Dr. Mark Hegstead, Harvard University, quoted in Hausman, P., _Jack Sprat's 
Legacy -- The Science and Politics of Fat and Cholesterol_, 1981

"Populations on a high-meat, high fat diet are more likely to develop colon 
cancer than individuals on vegetarian or similar low-meat diets."
Journal of the Association for the Advancement of Science, in _Science_, 
1974

"Eating a lot of fat, especially from red meat, increases a man's risk of 
life-threatening prostate cancer. Animal fat in the diet seems to promote 
the growth of small, latent prostate tumors, making them more likely to 
turn lethal...
"The study found that men who ate red meat as a main dish five or more 
times per week were 2.6 times as likely to suffer advanced prostate cancer 
as men who ate red meat only once a week or less...
"'The risk went down as the intake decreased...Even eating red meat three 
times a week rather than five times a week, you did get some benefit,' 
according to Dr. Edward Giovannucci, an instructor at the Harvard 
University School of Medicine"
from an article entitled "Lethal prostate cancer tied to red meat" in the 
Boston Globe, Wednesday, October 6, 1993, reporting on a study at the 
Harvard School of Public Health

"Women who ate eggs...three or more days each week had a three times 
greater risk of fatal ovarian cancer than did women who ate eggs less than 
one day per week."
Dr.

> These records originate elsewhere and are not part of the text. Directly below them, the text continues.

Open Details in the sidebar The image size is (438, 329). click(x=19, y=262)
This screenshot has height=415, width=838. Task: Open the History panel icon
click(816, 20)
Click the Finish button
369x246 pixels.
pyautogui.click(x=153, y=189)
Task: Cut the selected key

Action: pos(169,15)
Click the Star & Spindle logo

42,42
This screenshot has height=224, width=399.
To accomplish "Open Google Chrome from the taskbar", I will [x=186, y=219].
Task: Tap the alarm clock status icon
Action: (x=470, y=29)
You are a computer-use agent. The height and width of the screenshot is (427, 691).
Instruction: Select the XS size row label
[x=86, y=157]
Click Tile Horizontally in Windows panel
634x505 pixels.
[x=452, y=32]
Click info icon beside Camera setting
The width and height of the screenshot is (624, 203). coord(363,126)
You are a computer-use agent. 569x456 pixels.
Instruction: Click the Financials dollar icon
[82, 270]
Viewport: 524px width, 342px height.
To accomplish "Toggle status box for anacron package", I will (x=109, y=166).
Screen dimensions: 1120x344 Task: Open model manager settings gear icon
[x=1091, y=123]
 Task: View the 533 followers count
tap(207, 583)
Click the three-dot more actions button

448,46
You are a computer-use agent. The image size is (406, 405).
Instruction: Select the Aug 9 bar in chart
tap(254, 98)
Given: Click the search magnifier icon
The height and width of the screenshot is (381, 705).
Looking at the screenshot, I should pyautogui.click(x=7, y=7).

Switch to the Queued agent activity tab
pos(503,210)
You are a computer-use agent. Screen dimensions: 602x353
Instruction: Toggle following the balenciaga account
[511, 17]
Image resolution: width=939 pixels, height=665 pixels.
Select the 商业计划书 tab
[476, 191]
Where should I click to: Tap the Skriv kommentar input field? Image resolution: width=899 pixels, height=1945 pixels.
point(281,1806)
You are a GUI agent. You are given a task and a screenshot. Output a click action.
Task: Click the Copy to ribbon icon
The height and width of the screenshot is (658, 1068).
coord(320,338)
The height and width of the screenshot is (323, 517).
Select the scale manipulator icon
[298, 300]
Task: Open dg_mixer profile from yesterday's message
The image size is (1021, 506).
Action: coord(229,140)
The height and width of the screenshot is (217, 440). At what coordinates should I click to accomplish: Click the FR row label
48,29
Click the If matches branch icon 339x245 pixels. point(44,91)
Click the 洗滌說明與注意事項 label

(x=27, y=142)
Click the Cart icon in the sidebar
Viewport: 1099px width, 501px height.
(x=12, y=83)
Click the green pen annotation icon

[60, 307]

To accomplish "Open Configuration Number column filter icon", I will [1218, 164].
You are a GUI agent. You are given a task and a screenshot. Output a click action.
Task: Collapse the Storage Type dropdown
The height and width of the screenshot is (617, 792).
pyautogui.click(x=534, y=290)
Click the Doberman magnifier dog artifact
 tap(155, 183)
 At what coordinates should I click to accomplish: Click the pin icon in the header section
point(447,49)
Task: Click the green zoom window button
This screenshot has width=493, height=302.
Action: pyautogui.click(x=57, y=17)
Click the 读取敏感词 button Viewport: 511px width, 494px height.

John Snowden, epidemiologist at the University of Minnesota's School of 
Public Health, summarizing a twenty-year study of diet and ovarian cancer, 
reported in the _Journal of the American Medical Association_, July 19, 
1985

Vegetarian smokers have distinctly lower rates of lung cancer than do 
meat-eating smokers. - Lemon, F. "Death from Respiratory Disease," Journal 
of the American Medical Association, 198:117, 1966

There is not a single population in the world with a high meat intake which 
does not have a high rate of colon cancer. The incidence of colon cancer is 
high in precisely those regions where meat consumption is high, and low 
where meat consumption is low. 
Wynder, E., "Dietary fat and colon cancer," Journal of the National Cancer 
Institute, 54:7, 1975
Berg, J. "Can nutrition explain the pattern of international...cancers?" 
Cancer Research, 35:3345, 1975

"We shouldn't jump to any conclusions and do something foolish just because 
some study seems to say something that we know from common sense isn't 
true. Beef is the backbone of the American diet and it always has been. To 
think that meat of all things causes cancer is ridiculous."
John Morgan, president of the Riverside Meat Packers, in a 1976 interview.
Note: On March 13, 1982, John Morgan died of cancer of the colon.